On the shelf too is Bill’s favorite book. For years he has given most, a book called History: A Novel by Elsa Morante.
Making this list I am aware of how I like to read what is most foreign to me.
Lately I’m wild about the stories and writing of Roy Jacobsen, his trilogy about a family who are the only ones living on their island off the coast of Norway. The Unseen is the first in the series.
I read the heartbreaking Arizona/Mexico Border Trilogy by Cormac McCarthy: All the Pretty Horses, The Crossing, Cities of the Plain. “The man smiled at him a sly smile. As if they knew a secret between them, these two. Something of age and youth and their claims and the justice of those claims. And of their claims upon them. The world past, the world to come. Their common transciencies.” (Then, this line I have posted on my writing desk): “Above all a knowing deep in the bone that beauty and loss are one.” From Cities of the Plain.
Penelope Fitzgerald – I first read The Bookshop, very English, but then read all her books and liked most The Gate of Angels, about the chaos theory.
When I love a book then I want to read everything else the author has written.
When I first read a book by a black American author I was also in a foreign land and wanted to read all Black Women Writers in America
I first read Sula, by Toni Morrison, then read her others, through Beloved. This led me to Gloria Naylor, Alice Walker, then Zora Neal Hurston, then plays of August Wilson and Lynn Nottage.

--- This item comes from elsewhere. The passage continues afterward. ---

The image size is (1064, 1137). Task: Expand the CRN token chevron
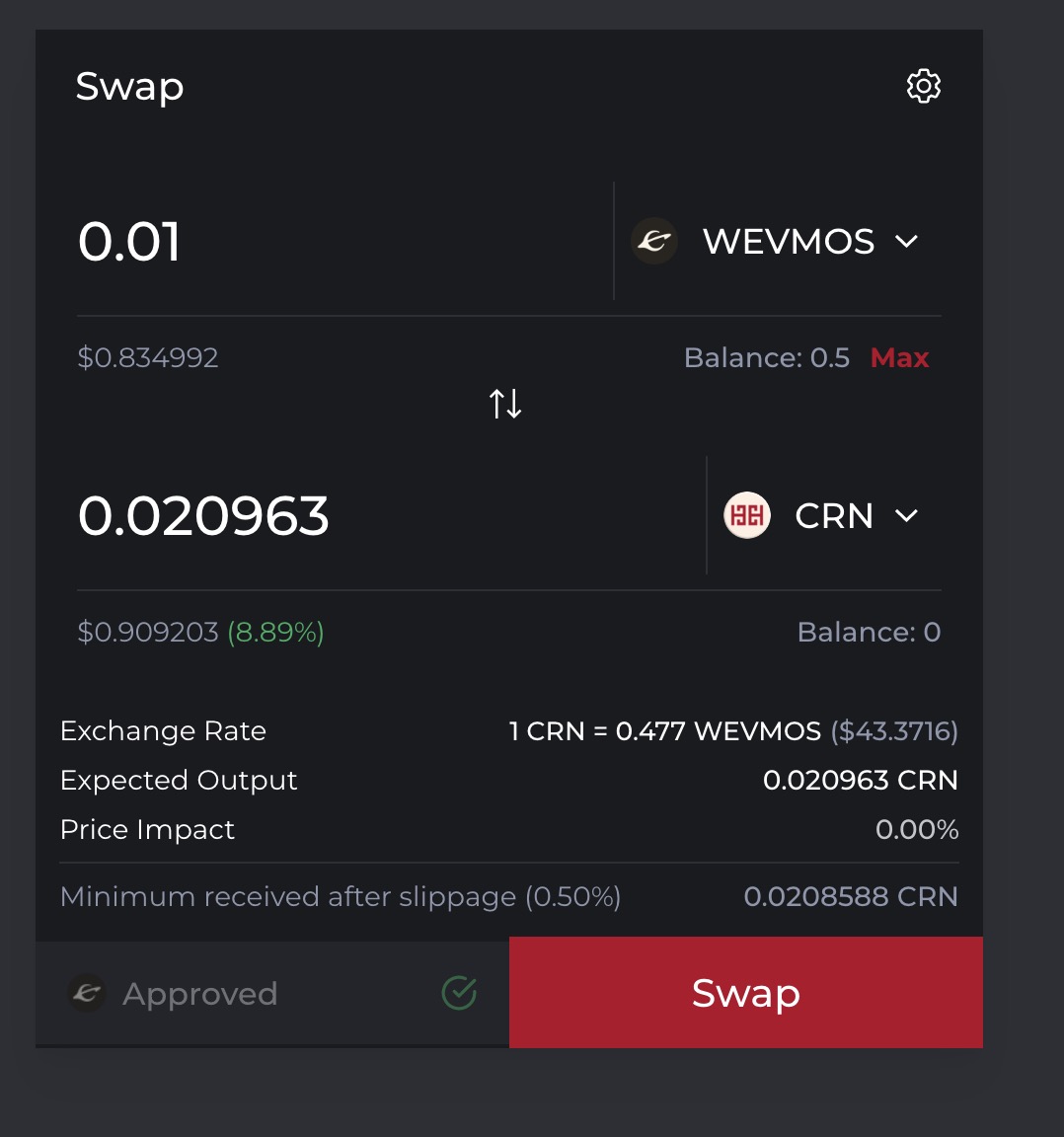(x=906, y=515)
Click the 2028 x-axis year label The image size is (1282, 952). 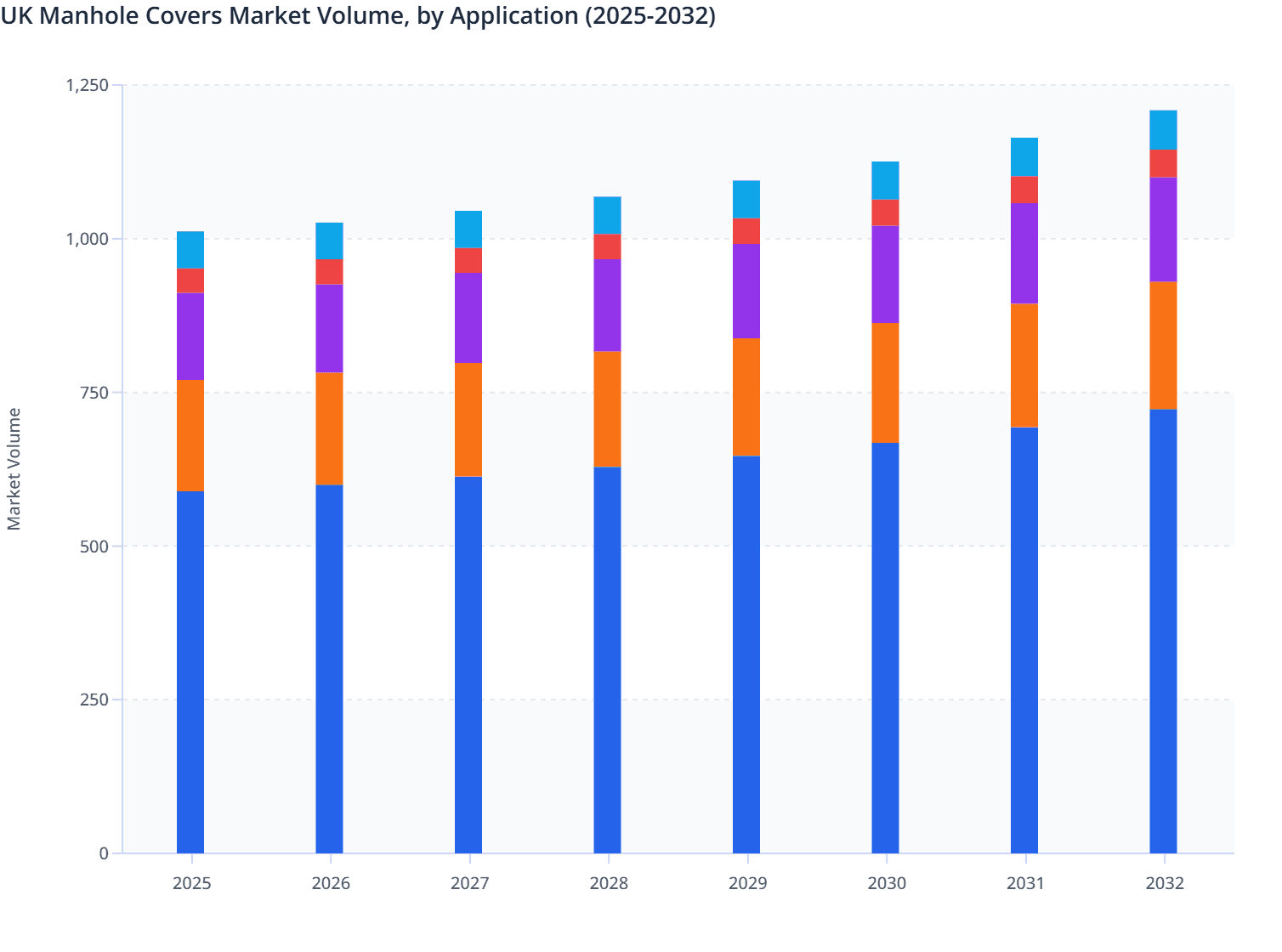click(609, 883)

In poetry too, I love the foreign but also the most current in America. The poems of T’ao Ch’ien, written in the 4th century China, witten in a natural, personal voice of his immediate experience and feelings makes it seem so contemporary. This led me somehow to Buddhist teachings and practice. And the first thing I read by Thich Nhat Hanh, The Sun My Heart, which led me the next week to my first Mindfulness retreat.
Now I’m reading the Polish poets Szymborska and Milosz to stay open hearted and in solidarity with those suffering in the war zone and on the move as refugees and those opening their homes in a safe place. Here is a War and Peace and Springtime poem from the 70’s by Milosz to ease the sorrow as we continue to pay attention and practice peace.
On Pilgrimage
May the smell of thyme and lavender accompany us on our journey
To a province that does not know how lucky it is
For it was, among all the hidden corners of the earth,
The only one chosen and visited.
We tended toward the Place but no signs led there.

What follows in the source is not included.